■ WORK ORDER: Exact copy, pictures omitted: the line holding "Expand 공감 확인 on 무표정's comment" and every line after it down to the end of the entries.

■ INPUT RECORDS:
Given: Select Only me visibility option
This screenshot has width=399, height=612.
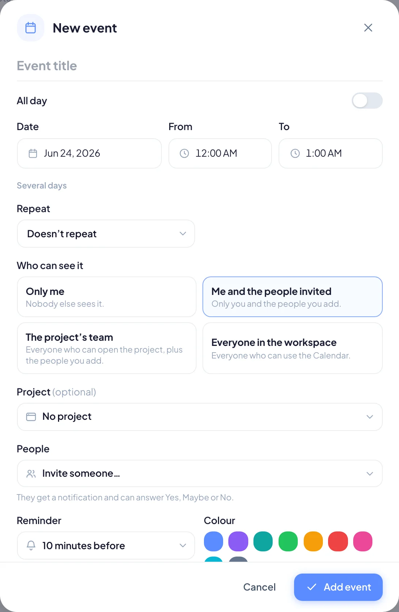Looking at the screenshot, I should click(x=107, y=297).
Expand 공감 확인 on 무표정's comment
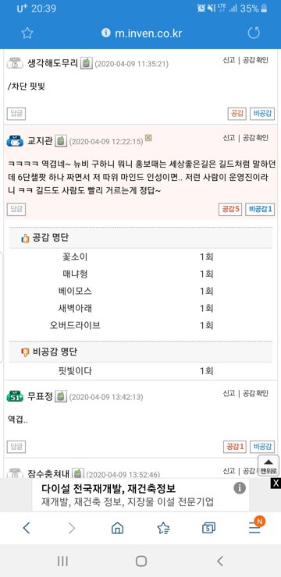 pyautogui.click(x=255, y=394)
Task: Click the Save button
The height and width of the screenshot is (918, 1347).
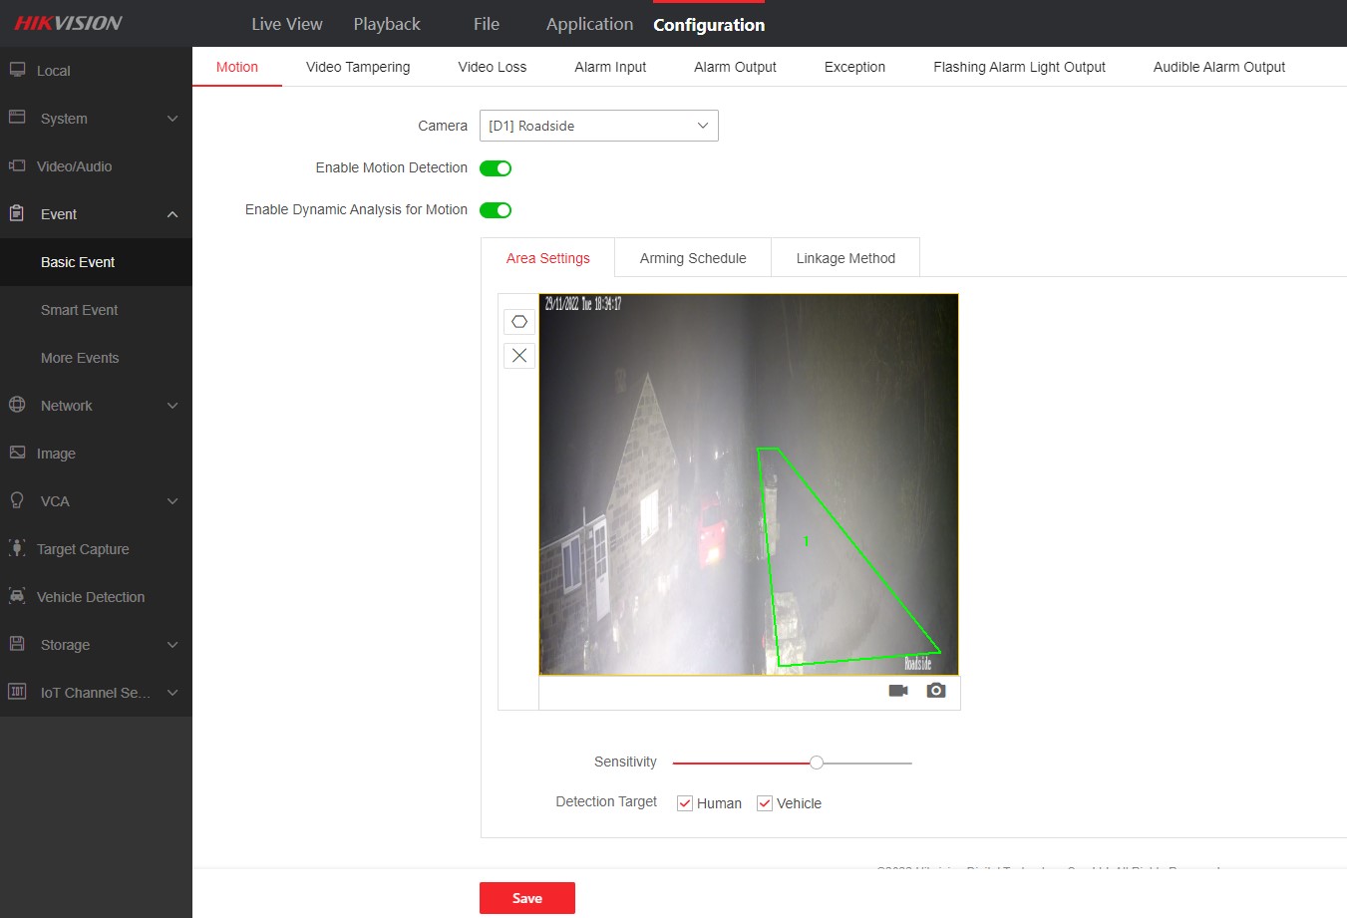Action: 526,897
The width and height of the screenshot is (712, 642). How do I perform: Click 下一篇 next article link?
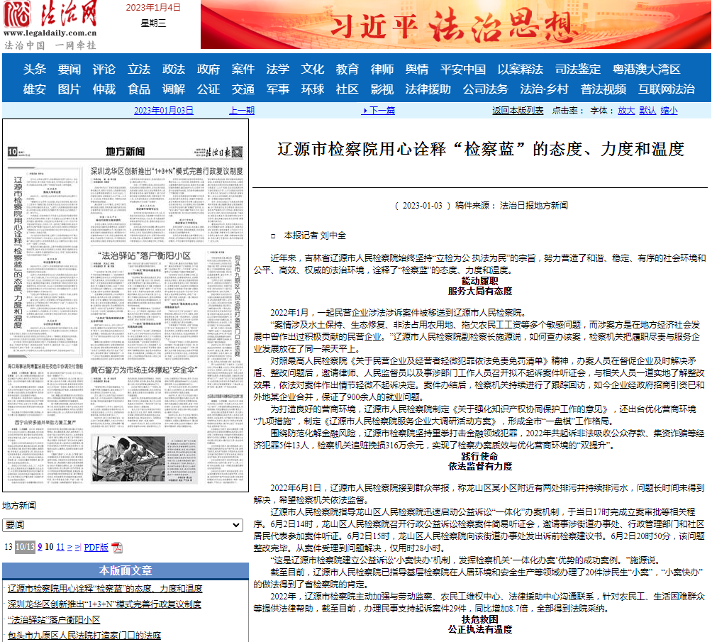tap(379, 111)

■ RESULT OF THIS EXERCISE:
Expand 공감 확인 on 무표정's comment
 pyautogui.click(x=255, y=394)
Task: Click the Save button
The height and width of the screenshot is (918, 1347).
Action: 526,897
The width and height of the screenshot is (712, 642). How do I perform: Click 下一篇 next article link?
tap(379, 111)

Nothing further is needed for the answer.